We often recommend voice rest for acute laryngitis with significant swelling. There are two voice resting plans we recommend. The extreme voice resting plan will accelerate recovery, but is often not ideal for social and work obligations. The moderate voice resting plan allows the person to function in most work and social environments, but recovery will be longer. Below are details of both voice resting plans:
Extreme voice resting plan:
When you speak, people should not be able to hear you unless they are two feet away.
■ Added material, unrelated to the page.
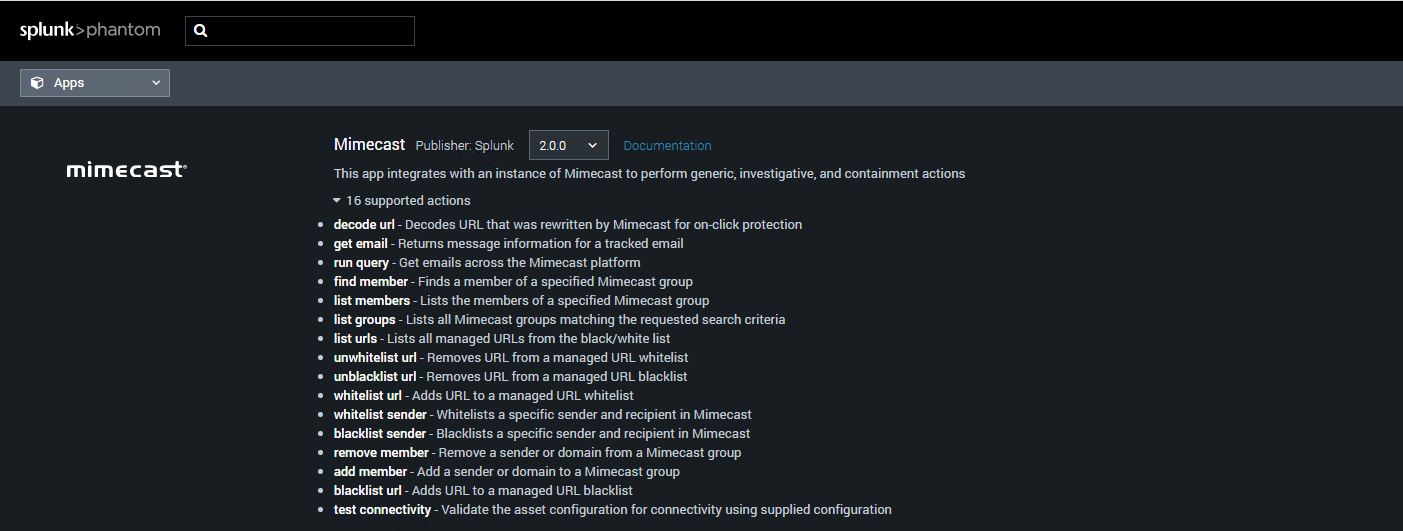Click the search magnifier icon

[x=200, y=31]
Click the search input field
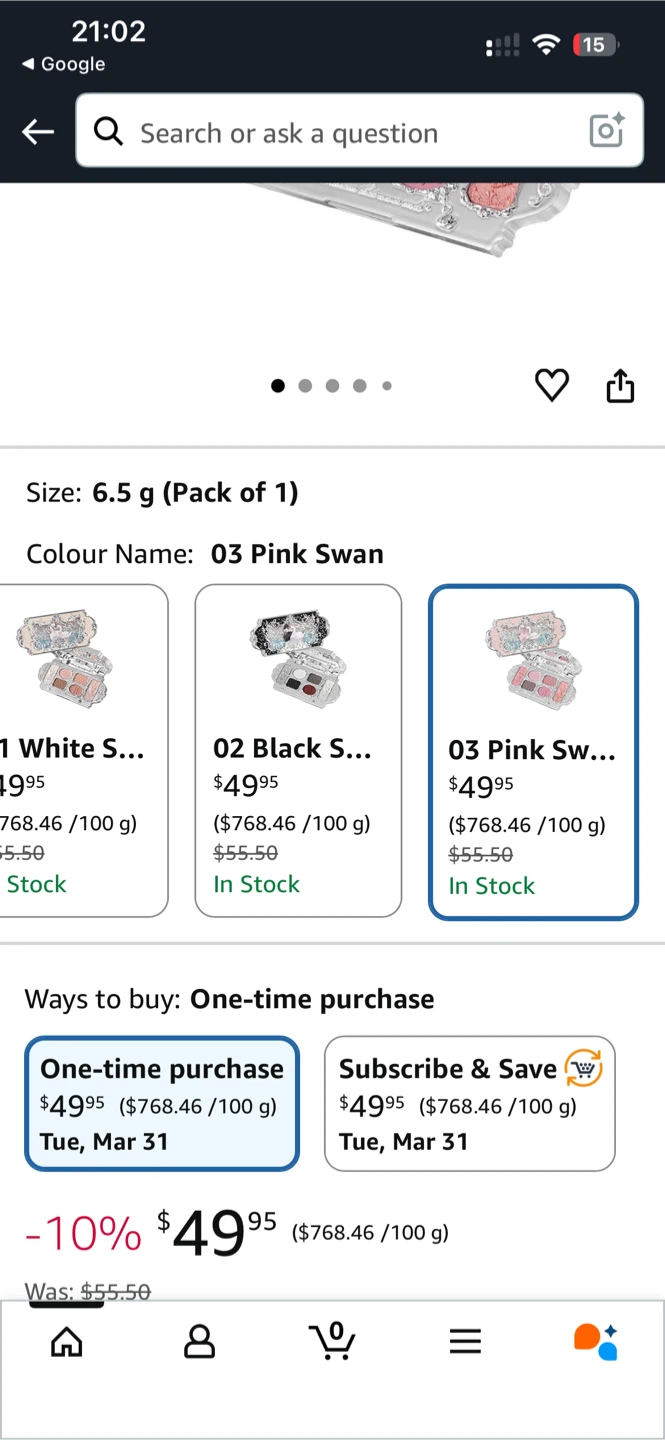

Only use your voice for the following amount of times throughout the entire day:
- Day 1: No more than 5 minutes
- Day 2: No more than 10 minutes
- Day 3: No more than 15 minutes
- Day 4: No more than 30 minutes
- Day 5: No more than 40 minutes
- Day 6: No more than 60 minutes
- Day 7: No more than 120 minutes
The moderate voice resting plan:
When you speak, people should not be able to hear you unless they are three to four feet away. Only use your voice for the following amount of times throughout the entire day:
- Day 1: No more than 5 minutes
- Day 2: No more than 15 minutes
- Day 3: No more than 30 minutes
- Day 4: No more than 60 minutes
- Day 5: No more than 120 minutes
Note: While whispering is thought to be using a “softer voice,” it is in fact more taxing on the vocal cords. If you are voice resting, do not whisper. Instead, speak in a low volume. Additionally, for both plans, do not play musical instruments (especially wind instruments), lift weights, strain in the bathroom, or perform any other action that builds pressure behind your vocal cords.
Do I Need to See The Doctor For My Laryngitis?
Most cases of voice hoarseness will resolve on their own without the need to see a doctor. If your voice is not improving after 7-10 days or if you have been experiencing unexplained weight loss, fevers, and chills, or night sweats, then it’s time to see the doctor. In some of these cases, the doctor will need to prescribe you antibiotics, anti-inflammatories, will start a trial course of anti-GERD medications, and will occasionally try a course of steroids. Although steroids appear to have limited benefit in these situations. If after these measures you continue to experience voice hoarseness, then it is time to be referred to an ENT (Ear, Nose, Throat) doctor. A visit to the ENT doctor will likely result in a laryngoscope so the doctor can visualize and biopsy the vocal cords to see if there is evidence of chronic inflammation, vocal chord scarring, vocal cord paralysis, benign vocal cord lesion, or the worst-case scenario laryngeal cancer.